Some background (due to Sewall Wright’s method of path analysis)

Given a generating model:

y = β_{0} + β_{1} x_{1} + β_{2} x_{2} + β_{3} x_{3}

where $x_{3} = x_{1} x_{2}$ ; that is, it is an interaction variable.

The total effect of $x_{1}$ on $y$ is $β_{1} + \frac{C O V (x_{1}, x_{2})}{V A R (x_{1})} β_{2} + \frac{C O V (x_{1}, x_{3})}{V A R (x_{1})} β_{3}$ .

If $x_{3}$ (the interaction) is missing, its component on the total efffect is added to the coefficient of $x_{1}$ . This added component is the bias due to the omitted interaction.

Definitions

This computation assumes an interaction effect is defined as the “leftover” residual after adding up the intercept plus additive effects – that is, the coefficient estimated using dummy coding (which is R’s default coding). See Is the power to test an interaction effect less than that for a main effect? for other definitions/parameterizations of an interaction.

Libraries

I use data.table

library(data.table)

Factorial design with ommitted interaction

Let’s simulate this with a $2 \times 2$ factorial design. In a balanced fatorial design, $\frac{C O V (x_{1}, x_{3})}{V A R (x_{1})} = 0.5$ , so the bias is $\frac{β_{3}}{2}$

n <- 10^6 # a high n is used so that the estimate is very close to the true expected value
beta_0 <- 0
beta_1 <- 1
beta_2 <- 0.5
beta_3 <- 0.5
beta <- c(beta_0, beta_1, beta_2, beta_3)
sigma <- 1

fd <- data.table(
  x1=factor(rep(c("CnA", "TrA"), each=2*n)),
  x2=factor(rep(rep(c("CnB", "TrB"), each=n), 2))
)
X <- model.matrix(~x1*x2, data=fd)
cov_X <- cov(X)
fd[, y:=(X%*%beta)[,1] + rnorm(n*4)]

The bias is

b <- cov_X[4,2]/cov_X[2,2] # this will be 0.5 in balanced design
b*beta_3

## [1] 0.25

The expected coefficient given the known true effect plus the bias is

beta_1 + b*beta_3

## [1] 1.25

The coefficient of $x_{1}$ in the linear model with the missing interaction estimates this biased effect.

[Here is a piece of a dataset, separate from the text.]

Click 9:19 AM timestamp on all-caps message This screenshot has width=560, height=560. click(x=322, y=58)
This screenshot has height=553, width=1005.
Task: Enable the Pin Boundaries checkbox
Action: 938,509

coef(lm(y ~ x1 + x2, data=fd))[2]

##    x1TrA 
## 1.248929

Two continuous $X$ with interaction

n <- 10^6
# generate two correlated x
rho <- 0.6 # true correlation between the two x variables
z <- rnorm(n)
sigma_x <- sqrt(1-rho)
x1 <- sqrt(rho)*z + rnorm(n, sd=sigma_x) # expected variance is 1
x2 <- sqrt(rho)*z + rnorm(n, sd=sigma_x) # expected variance is 1
x3 <- x1*x2

beta_0 <- 0
beta_1 <- 1
beta_2 <- 0.5
beta_3 <- 0.5
beta <- c(beta_0, beta_1, beta_2, beta_3)
sigma <- 1

fd <- data.table(
  x1=x1,
  x2=x2
)
X <- model.matrix(~x1*x2, data=fd)
cov_X <- cov(X)
fd[, y:=(X%*%beta)[,1] + rnorm(n)]

The bias is

b <- cov_X[4,2]/cov_X[2,2] # this will be 0.5 in balanced design
b*beta_3

## [1] -0.001261114

huh. Is this generally the case that the regression of the interaction on the main variable is near zero? If it is, then an omitted interaction would have little bias, as here.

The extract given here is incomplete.